[Stored items from a collection]

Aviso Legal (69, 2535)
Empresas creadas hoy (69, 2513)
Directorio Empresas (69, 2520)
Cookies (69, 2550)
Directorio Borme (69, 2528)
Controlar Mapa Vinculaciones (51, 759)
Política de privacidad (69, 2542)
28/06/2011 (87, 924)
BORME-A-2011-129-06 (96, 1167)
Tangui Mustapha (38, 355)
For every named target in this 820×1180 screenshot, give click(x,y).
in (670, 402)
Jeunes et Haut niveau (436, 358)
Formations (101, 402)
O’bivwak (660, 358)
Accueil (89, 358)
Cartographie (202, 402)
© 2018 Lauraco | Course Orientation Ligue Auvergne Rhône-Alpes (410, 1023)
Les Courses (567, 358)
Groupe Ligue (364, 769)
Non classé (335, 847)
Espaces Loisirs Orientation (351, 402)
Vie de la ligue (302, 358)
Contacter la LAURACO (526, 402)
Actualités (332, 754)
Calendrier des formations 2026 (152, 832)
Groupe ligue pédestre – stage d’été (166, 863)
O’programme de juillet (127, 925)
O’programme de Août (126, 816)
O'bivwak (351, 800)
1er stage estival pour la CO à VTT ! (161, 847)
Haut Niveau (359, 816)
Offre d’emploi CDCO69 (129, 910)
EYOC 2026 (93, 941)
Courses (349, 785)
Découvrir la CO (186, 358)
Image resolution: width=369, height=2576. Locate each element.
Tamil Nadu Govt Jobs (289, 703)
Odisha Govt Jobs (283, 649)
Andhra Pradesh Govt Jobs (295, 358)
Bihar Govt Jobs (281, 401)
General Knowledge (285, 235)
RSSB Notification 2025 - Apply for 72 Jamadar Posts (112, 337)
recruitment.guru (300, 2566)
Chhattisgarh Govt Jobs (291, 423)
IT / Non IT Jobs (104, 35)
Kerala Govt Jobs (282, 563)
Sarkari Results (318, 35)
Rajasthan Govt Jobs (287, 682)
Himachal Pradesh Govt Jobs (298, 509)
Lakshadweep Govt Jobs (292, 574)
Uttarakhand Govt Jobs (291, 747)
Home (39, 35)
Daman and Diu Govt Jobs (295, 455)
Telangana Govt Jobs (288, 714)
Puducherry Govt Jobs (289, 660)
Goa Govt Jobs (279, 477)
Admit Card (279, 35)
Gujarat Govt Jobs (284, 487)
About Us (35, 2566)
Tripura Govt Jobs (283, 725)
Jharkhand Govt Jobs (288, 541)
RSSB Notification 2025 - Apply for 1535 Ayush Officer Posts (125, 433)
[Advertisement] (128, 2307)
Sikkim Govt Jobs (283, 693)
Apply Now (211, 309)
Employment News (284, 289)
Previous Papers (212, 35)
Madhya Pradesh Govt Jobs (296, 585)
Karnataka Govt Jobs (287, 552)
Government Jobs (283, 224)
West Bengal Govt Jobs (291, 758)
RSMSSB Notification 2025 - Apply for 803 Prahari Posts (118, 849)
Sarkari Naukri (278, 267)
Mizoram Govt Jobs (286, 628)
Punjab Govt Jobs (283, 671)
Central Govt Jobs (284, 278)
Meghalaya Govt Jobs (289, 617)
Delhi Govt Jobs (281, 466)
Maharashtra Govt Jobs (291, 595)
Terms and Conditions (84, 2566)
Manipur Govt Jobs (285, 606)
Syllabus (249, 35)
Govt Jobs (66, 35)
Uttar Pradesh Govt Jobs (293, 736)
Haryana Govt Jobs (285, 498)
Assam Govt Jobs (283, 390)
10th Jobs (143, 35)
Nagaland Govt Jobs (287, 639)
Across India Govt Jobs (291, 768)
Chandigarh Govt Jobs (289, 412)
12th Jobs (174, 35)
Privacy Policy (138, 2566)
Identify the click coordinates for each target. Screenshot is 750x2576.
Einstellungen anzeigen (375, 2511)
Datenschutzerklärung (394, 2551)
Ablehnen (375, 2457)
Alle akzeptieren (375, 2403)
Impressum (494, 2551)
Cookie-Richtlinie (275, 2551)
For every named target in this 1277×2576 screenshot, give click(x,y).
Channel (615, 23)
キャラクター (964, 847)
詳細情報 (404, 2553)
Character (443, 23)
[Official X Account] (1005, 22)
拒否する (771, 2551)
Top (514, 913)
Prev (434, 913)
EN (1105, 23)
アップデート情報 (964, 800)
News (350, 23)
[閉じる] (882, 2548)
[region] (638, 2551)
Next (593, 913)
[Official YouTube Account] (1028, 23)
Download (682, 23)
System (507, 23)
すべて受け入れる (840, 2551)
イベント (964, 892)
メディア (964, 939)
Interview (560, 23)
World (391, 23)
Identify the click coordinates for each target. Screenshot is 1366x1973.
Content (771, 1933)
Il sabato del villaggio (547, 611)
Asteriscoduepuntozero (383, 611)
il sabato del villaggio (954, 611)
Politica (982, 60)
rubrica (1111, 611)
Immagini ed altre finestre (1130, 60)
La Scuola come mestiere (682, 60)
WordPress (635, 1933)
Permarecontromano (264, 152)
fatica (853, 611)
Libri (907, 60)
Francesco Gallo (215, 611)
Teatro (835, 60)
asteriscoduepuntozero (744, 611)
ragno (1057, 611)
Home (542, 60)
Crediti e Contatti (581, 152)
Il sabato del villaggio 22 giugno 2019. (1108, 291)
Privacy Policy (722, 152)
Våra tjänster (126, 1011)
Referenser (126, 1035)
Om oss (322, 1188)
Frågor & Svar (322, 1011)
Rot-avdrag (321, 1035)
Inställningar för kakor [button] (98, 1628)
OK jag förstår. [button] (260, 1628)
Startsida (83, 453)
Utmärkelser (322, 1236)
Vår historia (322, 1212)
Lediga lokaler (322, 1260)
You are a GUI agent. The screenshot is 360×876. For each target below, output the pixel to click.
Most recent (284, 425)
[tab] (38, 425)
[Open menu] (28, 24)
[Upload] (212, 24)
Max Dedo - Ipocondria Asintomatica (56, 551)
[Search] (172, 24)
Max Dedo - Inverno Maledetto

Exercise directions.
Determine the number of lines in the entries that contain the word "Identify". Give that number and nothing more.

Response to the exercise.
2